Mr Galuccio used his press conference to dangle the prospect of opportunities for 50-50 partnerships with YPF for investors in the projects. He said foreign oil companies partnering with YPF could reasonably expect a 15 percent to 20 percent return on their investments.
The YPF CEO said he wanted to invest $37.2 billion through the end of 2017 to begin development of the shale resources and wanted an initial tranche of $4.6 billion of that total amount to come from outside investors. Three fourths of the capital would be used for production and the remaining capital would be used to improving refinery capacity and 4 percent for new exploration.
The numbers reveal the Argentine dilemma—finding shale resources is a long way from developing them and bringing them to market. And that is the rock and hard place Argentina faces. To exploit its shale potential Argentina needs the active participation and assistance from large international oil field services companies and deep pocket investors.
After Argentina’s economic crisis it put price controls on energy which scared away investors and developers. Its new plan has begun to turn that around and make it more likely that E&P can be profitable again. But its habit of regulatory overreach and confiscating investors’ property are still significant problems.
Argentina’s shale resource potential is large enough to attract the biggest companies. But in the rapidly changing world of global shale development there are many places where investors can participate in the growth of shales without the risk Argentina presents. Today, the United States is actually one of the most attractive markets in the world for shale because more than 96% of the development is taking place on private lands beyond the reach of Federal regulators. Investors have opportunities not only to buy positions in shale E&P developments but also gain access to the technology, skills and expertise needed to develop other shale resources around the world.
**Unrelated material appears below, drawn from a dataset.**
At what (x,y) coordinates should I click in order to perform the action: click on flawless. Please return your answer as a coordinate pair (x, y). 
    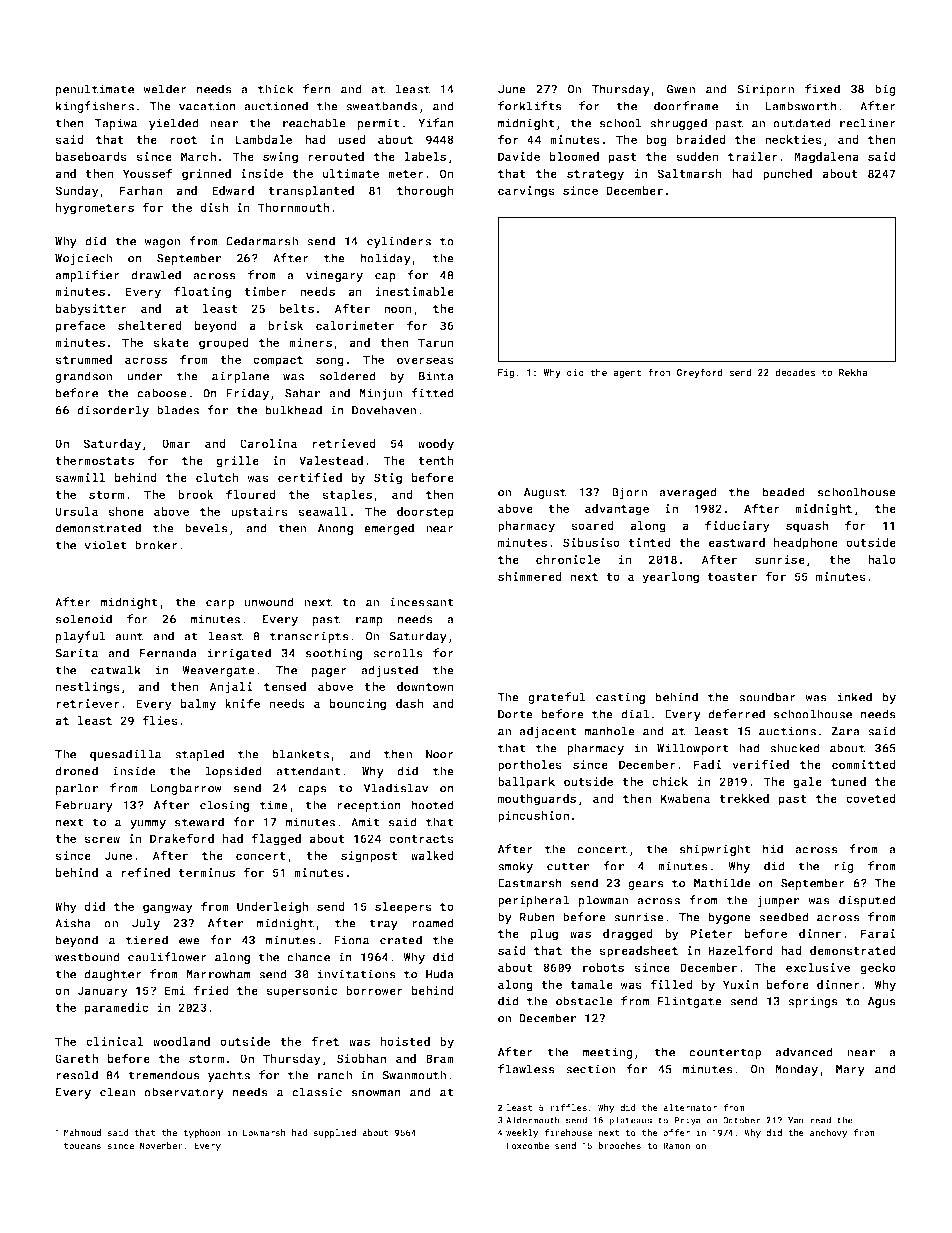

China is expected to be one of the largest investors in US shale development eager to scale its capabilities and then use them to develop China’s own enormous shale resource potential. This should be sobering news to the Argentine Government.
There are plenty of big international oil and gas companies working in Argentina including ExxonMobil, Chevron, Apache Total and Halliburton but the trade press suggests that Argentina will first have to settle its dispute with Grupo Repsol and pay up for its confiscatory ways.
The fierce global competition for energy is attracting capital to the best opportunities. Argentina will not be able to dictate terms for its shale development in isolation so the right balance of price and terms will be required to make it attractive enough from among the options to warrant the risk. Beyond that the risk premium Argentina can expect to pay to play in the shale game will almost certainly eat into its margins or delay its development.